EXTRACTED ENTRIES section start

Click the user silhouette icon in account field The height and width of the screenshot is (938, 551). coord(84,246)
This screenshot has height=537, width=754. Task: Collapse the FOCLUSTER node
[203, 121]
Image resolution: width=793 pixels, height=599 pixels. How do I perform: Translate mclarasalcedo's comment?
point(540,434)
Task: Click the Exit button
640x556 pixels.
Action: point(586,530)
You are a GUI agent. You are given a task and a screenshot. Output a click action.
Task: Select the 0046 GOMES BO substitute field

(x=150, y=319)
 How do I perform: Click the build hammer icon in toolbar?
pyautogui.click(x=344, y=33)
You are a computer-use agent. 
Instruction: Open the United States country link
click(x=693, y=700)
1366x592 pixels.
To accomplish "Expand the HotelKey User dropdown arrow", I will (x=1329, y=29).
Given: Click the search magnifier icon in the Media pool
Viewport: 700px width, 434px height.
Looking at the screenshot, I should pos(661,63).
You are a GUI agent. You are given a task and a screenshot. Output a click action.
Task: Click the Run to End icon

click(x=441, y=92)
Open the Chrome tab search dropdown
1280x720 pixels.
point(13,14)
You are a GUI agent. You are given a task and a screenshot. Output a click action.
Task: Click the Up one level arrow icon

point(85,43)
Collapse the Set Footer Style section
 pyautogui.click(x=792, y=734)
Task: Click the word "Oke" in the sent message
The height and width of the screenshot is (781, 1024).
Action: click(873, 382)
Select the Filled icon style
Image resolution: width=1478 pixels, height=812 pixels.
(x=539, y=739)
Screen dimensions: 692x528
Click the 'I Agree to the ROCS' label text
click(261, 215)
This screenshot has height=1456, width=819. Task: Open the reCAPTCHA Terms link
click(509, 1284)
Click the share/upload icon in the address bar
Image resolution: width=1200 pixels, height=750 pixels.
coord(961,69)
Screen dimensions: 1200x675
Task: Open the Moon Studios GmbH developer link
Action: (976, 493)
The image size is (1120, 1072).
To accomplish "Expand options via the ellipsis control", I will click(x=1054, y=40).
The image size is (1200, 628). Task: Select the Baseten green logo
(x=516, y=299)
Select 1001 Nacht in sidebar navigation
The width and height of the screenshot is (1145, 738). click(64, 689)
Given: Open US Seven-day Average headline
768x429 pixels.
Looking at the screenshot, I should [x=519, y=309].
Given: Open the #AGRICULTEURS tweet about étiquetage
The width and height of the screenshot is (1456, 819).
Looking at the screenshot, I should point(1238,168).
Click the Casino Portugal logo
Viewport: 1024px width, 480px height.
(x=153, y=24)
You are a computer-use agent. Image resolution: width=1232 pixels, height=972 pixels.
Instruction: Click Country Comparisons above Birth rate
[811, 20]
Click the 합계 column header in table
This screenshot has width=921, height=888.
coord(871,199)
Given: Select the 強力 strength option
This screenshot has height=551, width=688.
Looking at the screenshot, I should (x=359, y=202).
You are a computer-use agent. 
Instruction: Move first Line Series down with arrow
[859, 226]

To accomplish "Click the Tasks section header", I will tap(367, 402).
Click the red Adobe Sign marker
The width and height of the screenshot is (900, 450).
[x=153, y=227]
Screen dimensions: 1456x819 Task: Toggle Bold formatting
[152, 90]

EXTRACTED ENTRIES section end

— AIM OF THE EXERCISE —
Find the string "Expand" in the entries above. Copy each line where it occurs.

— SOLVED EXERCISE —
To accomplish "Expand the HotelKey User dropdown arrow", I will (x=1329, y=29).
To accomplish "Expand options via the ellipsis control", I will click(x=1054, y=40).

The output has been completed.